At step 451, the error from step 409 is conditioned such as by scaling or passing through a deadband operation, and the result is transmitted to increase or decrease the dampening flow to the associated spray head as needed. The transmitted scaling may also be according to a preferred factor from the press operator, and according to press speed, as is well known in the art. Steps 401-453 are repeated for each zone across the width of the paper. Generally, there are more than one partial-tone and solid patches of each ink in a zone; often there are dozens of such patches in each zone. Measurements from these patches may be averaged to provide an overall measurement for the zone, or alternatively, patches in-line with a critical-color area may provide the measurement for the entire zone.

The ‘swimming’ nature of the color may be used as a diagnostic of excess dampener. If the previous number of measurements, for example the trend over 10 measurements, of either a full-tone or halftone area, shows ‘noisy’ readings (a large standard deviation of the readings) with no other cause, such as ink-key positional changes, typically larger than about 0.1D standard deviation, excess dampening may be diagnosed. In this situation, the algorithm of FIG. 4 step 409 would calculate

ERROR=(DOT-GAIN−DESIRED DOT-GAIN)+SWIM

where ‘swim’ represents the measurement noise, such as the standard deviation of the previous 10 measurements, appearing over the previous number of measurements, and scaled, offset, or deadbanded as appropriate. Such a diagnosis may be used in conjunction with the measurement of dot-gain, for instance if a pressman hand-enters an unrealistic target dot-gain, as could happen when a pressman mistakenly enters a target dot-gain for uncoated paper (which is characterized by high dot gain), when the job being run is utilizing coated paper (characterized by low dot gain). In this example, the system could diagnose excess ‘swim’ and provide a warning to the pressman.

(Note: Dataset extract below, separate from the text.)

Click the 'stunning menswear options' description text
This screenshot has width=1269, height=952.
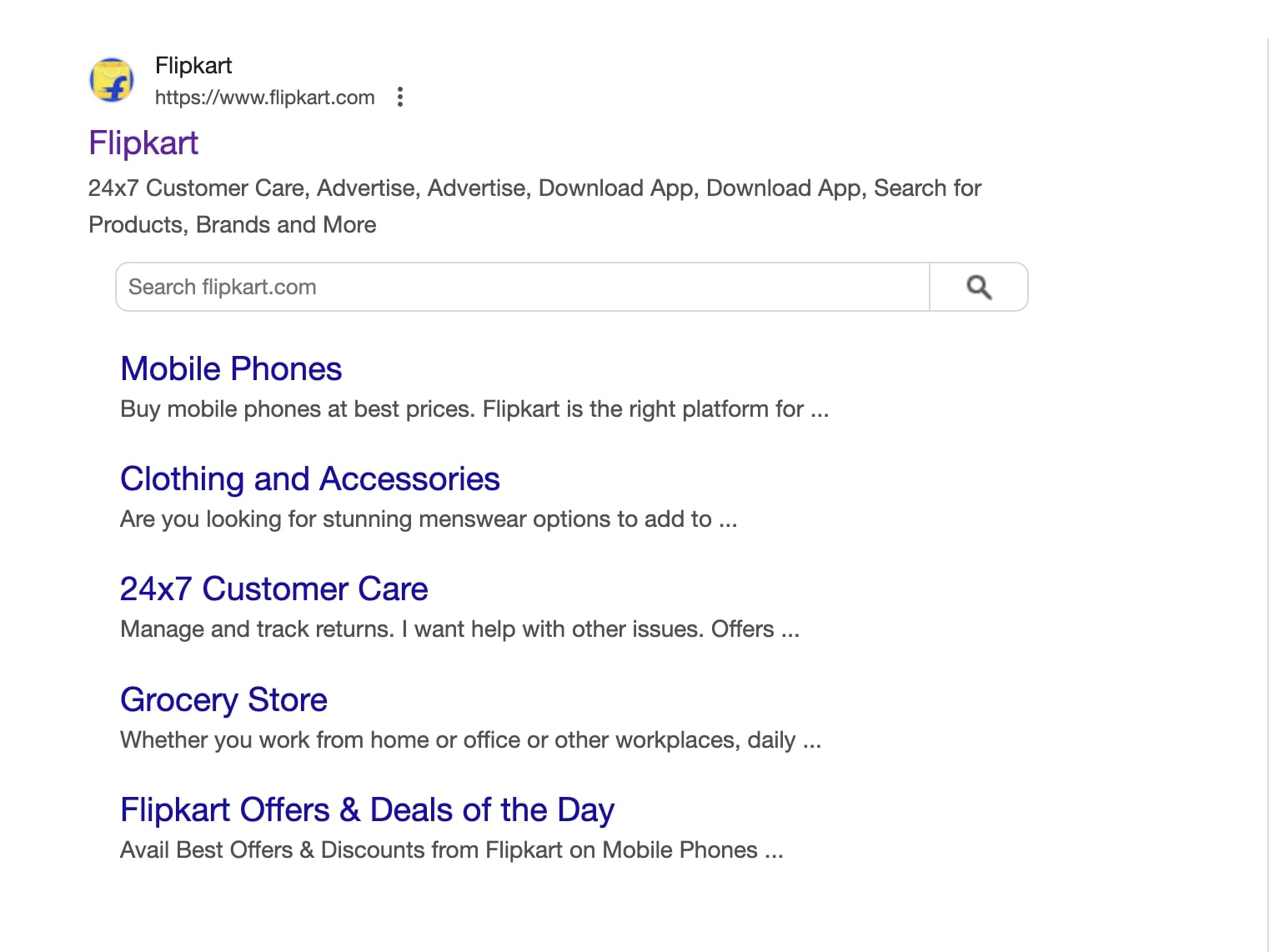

The invention is not limited to the preferred mode illustrated. For instance, the invention is disclosed for simplicity as operating on a single fountain, but generally would act on all colors printed on a web. Disclosure is of a single surface of a single web, but operation would be equally applicable on both surfaces of the paper, and of multiple webs of paper in a multi-web press. The disclosed invention is shown on a web press, but would be operative on a sheetfed press. Paper is disclosed as the printed substrate, but other materials such as cardboard are applicable. The patch measurement system is disclosed as online, but could be done offline. The preferable measurement is of a partial-tone patch compared to a solid patch, but other measurements, such as a 50% patch compared to a 75% patch, could be operative. Measurement of inks are disclosed in a colorbar, but the printed image 154 itself could be used, as disclosed in U.S. Pat. No. 5,967,050, using white substrate, halftone areas, and fulltone areas found in the printed image itself. A single computer is disclosed as performing the computing and control functions, but these tasks could be spread over several computers. The controlled dampening devices are disclosed as spray heads, but any system of dampening which provides a multiplicity of controlled zones across the width of the paper (such as the apparatus of U.S. Pat. No. 4,811,661, modified to be constructed of multiple modular sections across the paper) would suffice. For instance, a multiplicity of controlled squeegees, placed across the width of a traditional pan roller to remove a controlled amount of water, would also suffice. These and other variants are within the spirit and scope of the claims below.